Dataset excerpt »
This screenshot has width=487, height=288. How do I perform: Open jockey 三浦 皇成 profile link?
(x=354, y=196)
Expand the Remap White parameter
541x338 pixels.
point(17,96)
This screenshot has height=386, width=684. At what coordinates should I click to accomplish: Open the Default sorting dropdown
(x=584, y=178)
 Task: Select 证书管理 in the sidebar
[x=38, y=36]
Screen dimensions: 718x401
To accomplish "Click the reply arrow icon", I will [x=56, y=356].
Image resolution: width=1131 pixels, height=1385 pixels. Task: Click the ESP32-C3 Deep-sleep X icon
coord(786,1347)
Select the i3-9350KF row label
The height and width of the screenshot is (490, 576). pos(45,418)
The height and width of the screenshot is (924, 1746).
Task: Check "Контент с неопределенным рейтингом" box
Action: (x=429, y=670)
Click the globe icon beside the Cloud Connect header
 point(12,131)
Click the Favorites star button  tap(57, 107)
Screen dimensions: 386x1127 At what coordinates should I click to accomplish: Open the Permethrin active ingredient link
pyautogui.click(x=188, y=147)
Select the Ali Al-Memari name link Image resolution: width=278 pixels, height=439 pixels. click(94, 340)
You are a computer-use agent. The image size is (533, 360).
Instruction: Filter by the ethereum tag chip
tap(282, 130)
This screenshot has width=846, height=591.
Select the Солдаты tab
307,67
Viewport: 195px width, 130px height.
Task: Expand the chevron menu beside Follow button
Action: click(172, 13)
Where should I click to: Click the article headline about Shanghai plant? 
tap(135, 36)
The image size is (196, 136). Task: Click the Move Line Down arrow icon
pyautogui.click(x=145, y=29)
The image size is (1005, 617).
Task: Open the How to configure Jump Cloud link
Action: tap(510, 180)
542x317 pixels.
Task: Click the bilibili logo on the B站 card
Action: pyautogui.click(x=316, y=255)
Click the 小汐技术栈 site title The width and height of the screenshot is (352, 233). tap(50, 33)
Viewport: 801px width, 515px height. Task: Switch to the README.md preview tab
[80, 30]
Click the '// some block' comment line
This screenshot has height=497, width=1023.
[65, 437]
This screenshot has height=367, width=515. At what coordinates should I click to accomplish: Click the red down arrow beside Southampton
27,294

PROBLEM TO WORK ON » Write out the part of the material that opens with the line containing "Click the globe" and closes with the line containing "tap(282, 130)", copying every line exactly.

ANSWER TO THIS PROBLEM »
Click the globe icon beside the Cloud Connect header
 point(12,131)
Click the Favorites star button  tap(57, 107)
Screen dimensions: 386x1127 At what coordinates should I click to accomplish: Open the Permethrin active ingredient link
pyautogui.click(x=188, y=147)
Select the Ali Al-Memari name link Image resolution: width=278 pixels, height=439 pixels. click(94, 340)
You are a computer-use agent. The image size is (533, 360).
Instruction: Filter by the ethereum tag chip
tap(282, 130)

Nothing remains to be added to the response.